Bring Your Own campaign launches at the Yale School of Public Health

February 5, 2018

The Sustainable Waste Reduction at Yale School of Public Health student group (SWAY) recently launched a Bring Your Own (BYO) campaign at their kick-off event on Jan. 19. The campaign aims to reduce waste by eliminating disposable items at the School’s catered departmental events.

Sheridan Finnie MPH ’18 got the project off the ground last spring after winning an Actionable Research Grant from the Yale Institute for Biospheric Studies and the Yale Office of Sustainability. She hoped to reduce waste at the Yale School of Public Health (YSPH) by promoting a School-wide culture shift towards reusable items and environmental stewardship.

The BYO campaign is headed by SWAY, a group of 10 students at YSPH led by Finnie, that is organized into four teams: marketing, logistics, event evaluation, and focus groups. SWAY is supported by the YSPH Sustainability Committee, co-chaired by Heidi Richard and Professor Robert Dubrow. The campaign aligns with one of the Committee’s key goals of sustainable and healthy catered events and meetings at YSPH.

Since the campaign is a School-wide initiative, its success depends on School-wide involvement.

“It was a goal of ours to involve the whole community, and we really wanted to be able to bring our entire community into this new transition away from disposables items,” says Finnie.

The kick-off event exemplified this aim. Held in Winslow Lounge, a communal space at YSPH, the launch event encouraged active participation from all who attended. SWAY took the launch as an opportunity to distribute free reusable food containers and beverage tumblers, purchased for all members of the YSPH community, roughly 850 people. SWAY’s logistics team came up with the purchase options for the items, including reusable utensils to be distributed later. After picking up their items, attendees were encouraged to provide input to questions like: “What are barriers to zero waste? How can we help break them down?”

SWAY also encouraged people to sign up for focus groups. Led by Elsie Moore MPH ’18, the focus groups strive to bring a diverse group of people together from the YSPH community to discuss how to facilitate broad sustainability efforts at YSPH. A focus group that met last semester helped provide input for the BYO campaign.

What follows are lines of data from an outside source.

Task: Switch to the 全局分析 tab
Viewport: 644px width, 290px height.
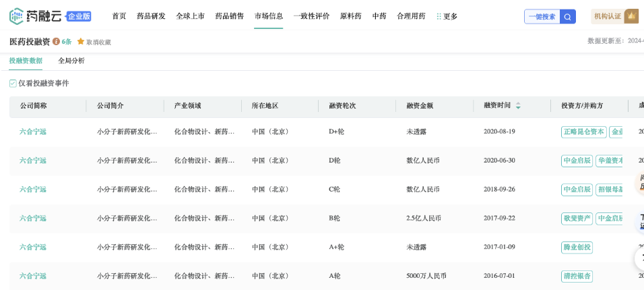Action: 71,61
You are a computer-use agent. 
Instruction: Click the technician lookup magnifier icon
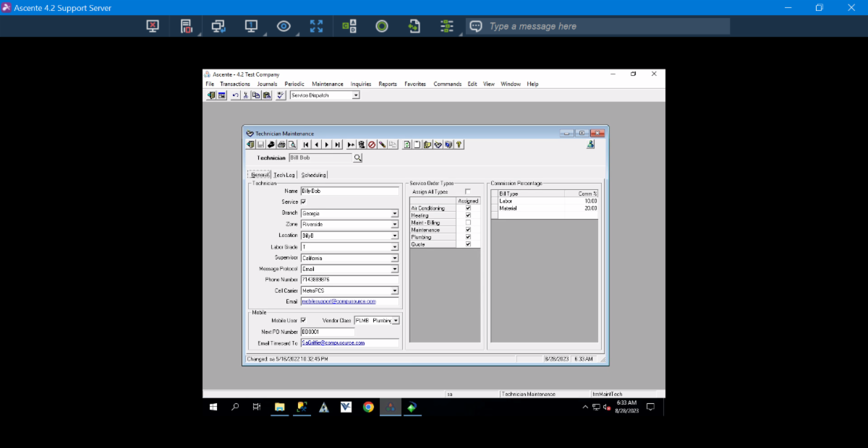(357, 158)
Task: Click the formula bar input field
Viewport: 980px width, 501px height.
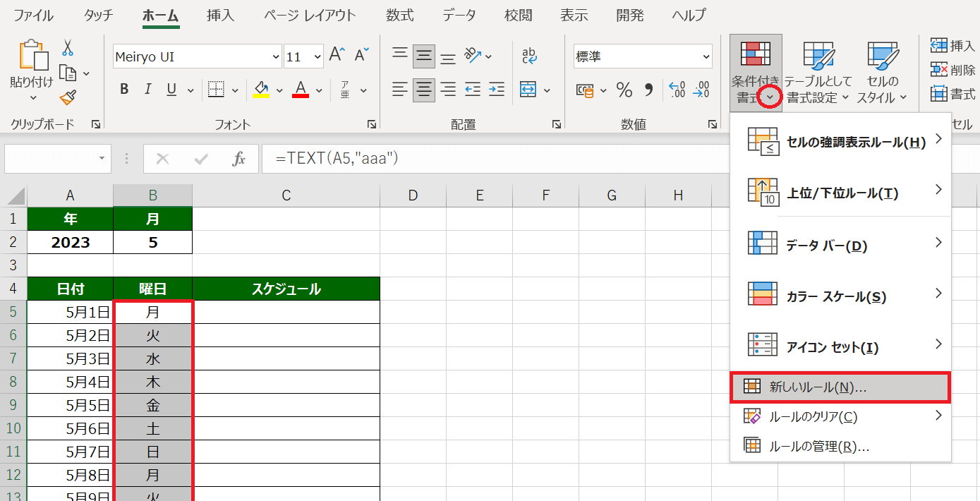Action: (x=494, y=159)
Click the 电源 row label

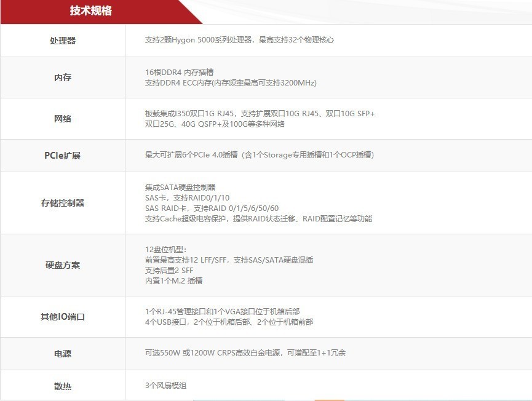[x=63, y=354]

Attendees were actively supportive of the campaign. “I think it’s a very good initiative because between all of the different seminars and talks that go on here at the School of Public Health, there’s so much food provided and so many disposable items provided,” said Anthony Yakely MPH ‘19. “Being able to provide these [reusable] containers is an easy step to really cutting that waste down so I’m enthused to see so many people here getting containers and then hopefully looking forward to seeing that sustained.”

Distributing reusable containers is only one step toward a sustainable culture shift. To use their containers regularly, the community needed a place to wash them. Finnie worked closely with Facilities staff to renovate a previously closed kitchen near Winslow Lounge. The newly renovated kitchen was unveiled and officially opened during the kick-off event. A new hydration water bottle filler station was also constructed to help reduce the use of disposable water bottles.

Reusable items distributed and physical infrastructure in place, SWAY will now be working on the behavioral component of disposable item use.

There are six departments at YSPH, each of which have weekly seminars with catered lunches. This semester, SWAY will be holding a competition among the departments, evaluating metrics such as how many students and faculty bring reusable items in lieu of using disposable items.

SWAY has been working closely with the School’s administrative staff on educational material and appropriate metrics for the competition. The weekly seminar emails will now include a header reminding students to bring their own eco-box; educational signage will be added inside toilet stalls; and seminar staff will be encouraged to opt out of purchasing disposable items. The competition will act as a pilot for the School’s broader disposable waste elimination efforts.

“As the School of Public Health, we have a responsibility to promote more sustainability practices,” says Wei Chang MPH ’19, co-leader of SWAY’s logistics team. “We hope that through our initiative we can set an example for some of the other professional schools around Yale to lead in this sustainable practice and life style.”

Yale is committed to building a more sustainable world. By doing what we do best—integrating science, the humanities, and our community—Yale creates, tests, and adopts innovative solutions to the environmental and social challenges we all face.